ИСХОДНЫЕ ДАННЫЕ —
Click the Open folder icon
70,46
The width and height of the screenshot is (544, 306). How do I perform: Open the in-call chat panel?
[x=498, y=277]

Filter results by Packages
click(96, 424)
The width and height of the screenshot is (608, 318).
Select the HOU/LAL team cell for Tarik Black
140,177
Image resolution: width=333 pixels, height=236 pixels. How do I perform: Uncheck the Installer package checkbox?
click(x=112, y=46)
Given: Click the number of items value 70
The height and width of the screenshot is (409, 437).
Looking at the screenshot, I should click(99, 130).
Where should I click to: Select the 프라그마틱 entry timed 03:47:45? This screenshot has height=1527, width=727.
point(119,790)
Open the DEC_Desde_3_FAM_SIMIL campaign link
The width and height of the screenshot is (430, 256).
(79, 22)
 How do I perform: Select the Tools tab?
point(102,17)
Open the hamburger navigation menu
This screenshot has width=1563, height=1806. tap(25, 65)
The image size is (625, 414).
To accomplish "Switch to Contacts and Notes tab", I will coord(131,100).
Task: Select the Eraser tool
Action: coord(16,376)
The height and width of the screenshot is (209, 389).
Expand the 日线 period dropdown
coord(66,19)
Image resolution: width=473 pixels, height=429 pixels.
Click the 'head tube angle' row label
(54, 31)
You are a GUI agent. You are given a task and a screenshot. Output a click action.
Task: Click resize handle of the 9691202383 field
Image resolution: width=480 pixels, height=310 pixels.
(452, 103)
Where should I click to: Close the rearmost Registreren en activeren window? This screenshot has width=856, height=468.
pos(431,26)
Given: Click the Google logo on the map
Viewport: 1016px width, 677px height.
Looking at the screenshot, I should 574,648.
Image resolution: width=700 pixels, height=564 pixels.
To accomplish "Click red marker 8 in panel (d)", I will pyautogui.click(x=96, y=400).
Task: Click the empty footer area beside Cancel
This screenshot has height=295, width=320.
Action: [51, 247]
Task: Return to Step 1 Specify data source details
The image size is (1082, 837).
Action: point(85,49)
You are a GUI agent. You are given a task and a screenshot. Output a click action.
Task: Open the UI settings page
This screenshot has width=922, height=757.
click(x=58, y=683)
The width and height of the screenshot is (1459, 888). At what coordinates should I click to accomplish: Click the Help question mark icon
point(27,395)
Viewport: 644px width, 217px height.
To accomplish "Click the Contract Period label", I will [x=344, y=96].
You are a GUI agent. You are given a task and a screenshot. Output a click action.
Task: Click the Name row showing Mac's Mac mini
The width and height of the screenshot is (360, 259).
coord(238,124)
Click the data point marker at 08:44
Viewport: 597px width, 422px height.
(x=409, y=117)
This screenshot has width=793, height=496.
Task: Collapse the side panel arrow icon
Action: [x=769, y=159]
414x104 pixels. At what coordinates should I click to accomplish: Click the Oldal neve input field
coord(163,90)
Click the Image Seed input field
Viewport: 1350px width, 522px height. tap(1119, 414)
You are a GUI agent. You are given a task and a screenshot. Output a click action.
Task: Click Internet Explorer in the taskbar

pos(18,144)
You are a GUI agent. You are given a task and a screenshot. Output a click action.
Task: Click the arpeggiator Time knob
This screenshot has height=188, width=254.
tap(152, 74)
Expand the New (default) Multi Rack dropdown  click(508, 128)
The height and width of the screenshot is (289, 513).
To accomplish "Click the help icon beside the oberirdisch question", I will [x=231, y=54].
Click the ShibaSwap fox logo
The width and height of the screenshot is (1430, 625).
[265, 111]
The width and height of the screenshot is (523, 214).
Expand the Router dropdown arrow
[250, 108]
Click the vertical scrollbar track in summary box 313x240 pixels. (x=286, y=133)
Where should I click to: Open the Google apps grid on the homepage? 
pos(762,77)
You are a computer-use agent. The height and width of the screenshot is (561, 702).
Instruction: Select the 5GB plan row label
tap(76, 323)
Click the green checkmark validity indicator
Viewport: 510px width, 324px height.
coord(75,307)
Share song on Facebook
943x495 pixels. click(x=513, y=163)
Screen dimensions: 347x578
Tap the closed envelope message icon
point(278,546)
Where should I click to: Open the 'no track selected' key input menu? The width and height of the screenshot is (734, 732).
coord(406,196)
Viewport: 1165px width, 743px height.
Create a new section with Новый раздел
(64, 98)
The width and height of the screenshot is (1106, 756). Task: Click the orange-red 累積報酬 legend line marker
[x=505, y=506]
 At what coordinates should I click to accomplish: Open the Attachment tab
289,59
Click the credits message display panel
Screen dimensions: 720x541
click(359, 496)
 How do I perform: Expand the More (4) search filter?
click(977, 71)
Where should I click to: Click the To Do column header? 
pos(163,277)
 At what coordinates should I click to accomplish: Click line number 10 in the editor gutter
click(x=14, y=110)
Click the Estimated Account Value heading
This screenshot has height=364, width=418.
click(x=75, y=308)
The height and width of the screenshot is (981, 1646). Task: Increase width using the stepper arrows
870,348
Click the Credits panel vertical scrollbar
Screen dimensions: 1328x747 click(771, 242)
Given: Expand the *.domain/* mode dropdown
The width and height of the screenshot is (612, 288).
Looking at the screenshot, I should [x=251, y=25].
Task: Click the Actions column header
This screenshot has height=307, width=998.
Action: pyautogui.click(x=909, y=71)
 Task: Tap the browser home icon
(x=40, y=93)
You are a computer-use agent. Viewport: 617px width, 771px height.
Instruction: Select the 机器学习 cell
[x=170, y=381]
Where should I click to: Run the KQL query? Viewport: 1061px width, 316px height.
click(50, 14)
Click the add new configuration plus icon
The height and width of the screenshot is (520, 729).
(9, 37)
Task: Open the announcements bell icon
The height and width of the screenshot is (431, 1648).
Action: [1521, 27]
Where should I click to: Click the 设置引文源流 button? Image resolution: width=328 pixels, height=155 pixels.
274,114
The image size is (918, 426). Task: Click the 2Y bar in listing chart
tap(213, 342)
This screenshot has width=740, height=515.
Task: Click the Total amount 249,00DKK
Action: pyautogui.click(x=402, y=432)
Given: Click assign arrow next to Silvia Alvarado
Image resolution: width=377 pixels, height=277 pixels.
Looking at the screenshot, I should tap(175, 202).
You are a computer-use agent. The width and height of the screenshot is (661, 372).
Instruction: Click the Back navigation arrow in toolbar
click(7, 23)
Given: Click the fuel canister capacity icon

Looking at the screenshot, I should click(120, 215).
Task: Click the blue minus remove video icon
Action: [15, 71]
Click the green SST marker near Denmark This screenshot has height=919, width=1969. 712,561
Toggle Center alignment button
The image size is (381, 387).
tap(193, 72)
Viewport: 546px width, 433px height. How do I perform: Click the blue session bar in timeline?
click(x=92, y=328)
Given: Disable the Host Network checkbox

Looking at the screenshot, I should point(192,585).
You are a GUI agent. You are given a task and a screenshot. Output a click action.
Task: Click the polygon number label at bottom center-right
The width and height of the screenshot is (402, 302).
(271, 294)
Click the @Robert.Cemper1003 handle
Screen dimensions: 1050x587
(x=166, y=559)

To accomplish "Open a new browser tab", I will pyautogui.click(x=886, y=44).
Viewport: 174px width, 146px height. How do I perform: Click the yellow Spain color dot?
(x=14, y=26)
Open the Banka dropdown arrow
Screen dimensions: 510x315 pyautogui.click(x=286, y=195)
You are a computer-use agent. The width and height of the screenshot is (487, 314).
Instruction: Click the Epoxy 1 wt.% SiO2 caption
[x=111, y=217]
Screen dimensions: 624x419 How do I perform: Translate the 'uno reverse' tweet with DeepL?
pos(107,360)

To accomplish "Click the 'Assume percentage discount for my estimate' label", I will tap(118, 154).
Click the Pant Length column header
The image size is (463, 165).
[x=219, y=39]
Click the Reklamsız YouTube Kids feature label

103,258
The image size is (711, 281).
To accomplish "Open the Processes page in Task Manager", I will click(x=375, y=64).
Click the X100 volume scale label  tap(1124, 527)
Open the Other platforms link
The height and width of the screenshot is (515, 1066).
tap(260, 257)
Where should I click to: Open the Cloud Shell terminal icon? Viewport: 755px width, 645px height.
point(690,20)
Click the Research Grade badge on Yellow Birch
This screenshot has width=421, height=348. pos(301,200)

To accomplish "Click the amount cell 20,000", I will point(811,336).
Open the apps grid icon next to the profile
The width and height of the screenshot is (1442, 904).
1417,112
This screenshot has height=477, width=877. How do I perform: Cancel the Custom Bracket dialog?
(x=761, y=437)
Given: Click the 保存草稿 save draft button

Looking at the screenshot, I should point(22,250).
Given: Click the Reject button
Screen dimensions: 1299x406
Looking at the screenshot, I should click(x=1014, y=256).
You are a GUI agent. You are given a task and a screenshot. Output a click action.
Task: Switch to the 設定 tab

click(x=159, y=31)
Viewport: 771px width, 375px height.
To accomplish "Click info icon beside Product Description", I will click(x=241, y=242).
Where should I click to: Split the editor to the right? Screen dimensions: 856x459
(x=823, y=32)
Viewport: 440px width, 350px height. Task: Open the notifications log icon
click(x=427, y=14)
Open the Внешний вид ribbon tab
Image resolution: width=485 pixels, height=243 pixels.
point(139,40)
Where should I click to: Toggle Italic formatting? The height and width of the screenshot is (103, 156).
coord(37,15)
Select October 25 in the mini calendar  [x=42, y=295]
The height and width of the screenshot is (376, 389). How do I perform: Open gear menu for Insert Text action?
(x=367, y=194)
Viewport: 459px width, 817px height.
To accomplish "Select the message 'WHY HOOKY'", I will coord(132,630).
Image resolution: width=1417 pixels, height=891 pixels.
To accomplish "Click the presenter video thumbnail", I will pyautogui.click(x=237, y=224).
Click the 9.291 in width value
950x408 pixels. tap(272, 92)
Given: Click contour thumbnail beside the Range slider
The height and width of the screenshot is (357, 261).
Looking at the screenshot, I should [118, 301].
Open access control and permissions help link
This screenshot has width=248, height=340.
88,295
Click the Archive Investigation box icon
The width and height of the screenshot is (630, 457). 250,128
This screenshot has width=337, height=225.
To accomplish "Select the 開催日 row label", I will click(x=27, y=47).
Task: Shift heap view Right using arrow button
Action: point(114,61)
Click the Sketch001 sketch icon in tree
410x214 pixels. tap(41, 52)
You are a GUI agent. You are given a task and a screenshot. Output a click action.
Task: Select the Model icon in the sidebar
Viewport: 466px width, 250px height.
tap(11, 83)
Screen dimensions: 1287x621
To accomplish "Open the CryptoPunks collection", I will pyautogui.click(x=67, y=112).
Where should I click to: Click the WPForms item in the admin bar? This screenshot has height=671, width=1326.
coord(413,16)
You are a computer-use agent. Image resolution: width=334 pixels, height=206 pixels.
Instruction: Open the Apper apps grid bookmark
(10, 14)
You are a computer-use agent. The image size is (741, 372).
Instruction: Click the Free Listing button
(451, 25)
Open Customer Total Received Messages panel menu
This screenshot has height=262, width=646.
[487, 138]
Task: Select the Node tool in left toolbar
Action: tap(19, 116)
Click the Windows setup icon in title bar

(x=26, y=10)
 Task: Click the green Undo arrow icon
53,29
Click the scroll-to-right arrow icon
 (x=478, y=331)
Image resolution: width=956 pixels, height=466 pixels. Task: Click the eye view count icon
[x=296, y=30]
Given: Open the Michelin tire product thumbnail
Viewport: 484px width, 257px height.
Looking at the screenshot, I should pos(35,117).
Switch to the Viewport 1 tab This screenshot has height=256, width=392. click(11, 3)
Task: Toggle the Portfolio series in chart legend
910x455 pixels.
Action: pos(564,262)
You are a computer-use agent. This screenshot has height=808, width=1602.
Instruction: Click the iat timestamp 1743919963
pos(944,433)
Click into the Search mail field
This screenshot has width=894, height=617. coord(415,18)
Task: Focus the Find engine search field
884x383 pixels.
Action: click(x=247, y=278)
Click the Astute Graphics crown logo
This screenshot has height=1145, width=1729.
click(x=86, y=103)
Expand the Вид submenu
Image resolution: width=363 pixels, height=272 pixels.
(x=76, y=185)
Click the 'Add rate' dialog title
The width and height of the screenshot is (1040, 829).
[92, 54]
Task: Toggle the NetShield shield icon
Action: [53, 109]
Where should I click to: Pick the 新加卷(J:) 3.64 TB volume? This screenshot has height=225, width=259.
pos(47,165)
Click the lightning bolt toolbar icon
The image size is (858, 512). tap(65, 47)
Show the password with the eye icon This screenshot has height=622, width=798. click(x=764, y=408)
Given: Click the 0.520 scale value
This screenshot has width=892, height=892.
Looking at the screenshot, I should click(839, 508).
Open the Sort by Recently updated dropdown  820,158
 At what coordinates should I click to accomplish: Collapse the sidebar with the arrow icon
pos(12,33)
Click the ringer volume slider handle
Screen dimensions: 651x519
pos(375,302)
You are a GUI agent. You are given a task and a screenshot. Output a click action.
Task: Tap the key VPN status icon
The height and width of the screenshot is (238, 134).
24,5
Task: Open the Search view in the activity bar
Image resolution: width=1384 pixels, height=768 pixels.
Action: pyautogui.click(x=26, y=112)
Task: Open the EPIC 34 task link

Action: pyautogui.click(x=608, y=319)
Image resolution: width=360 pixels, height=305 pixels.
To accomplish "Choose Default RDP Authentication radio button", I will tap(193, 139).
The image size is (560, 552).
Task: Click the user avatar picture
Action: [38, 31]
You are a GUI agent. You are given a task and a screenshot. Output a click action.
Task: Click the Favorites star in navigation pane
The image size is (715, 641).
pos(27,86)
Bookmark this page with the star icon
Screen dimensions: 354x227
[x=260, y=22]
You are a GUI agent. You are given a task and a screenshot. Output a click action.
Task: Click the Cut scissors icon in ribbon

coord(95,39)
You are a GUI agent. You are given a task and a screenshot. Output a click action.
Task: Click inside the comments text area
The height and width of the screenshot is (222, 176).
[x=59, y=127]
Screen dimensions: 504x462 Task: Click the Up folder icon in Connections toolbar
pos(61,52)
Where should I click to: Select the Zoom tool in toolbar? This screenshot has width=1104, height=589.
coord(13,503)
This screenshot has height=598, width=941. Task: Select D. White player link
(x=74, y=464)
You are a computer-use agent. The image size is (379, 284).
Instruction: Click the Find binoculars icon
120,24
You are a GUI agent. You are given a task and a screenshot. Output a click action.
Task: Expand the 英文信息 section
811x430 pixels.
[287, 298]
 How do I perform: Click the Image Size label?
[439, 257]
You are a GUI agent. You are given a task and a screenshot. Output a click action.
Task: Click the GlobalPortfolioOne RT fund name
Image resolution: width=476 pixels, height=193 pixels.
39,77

УСЛОВИЕ ЗАДАНИЯ — Выпишите из приведённых выше строк все те, в которых встречается слово «blue». Регистр букв учитывается.

ОТВЕТ К ЗАДАЧЕ —
Task: Click the blue minus remove video icon
Viewport: 546px width, 433px height. How do I perform: Click the blue session bar in timeline?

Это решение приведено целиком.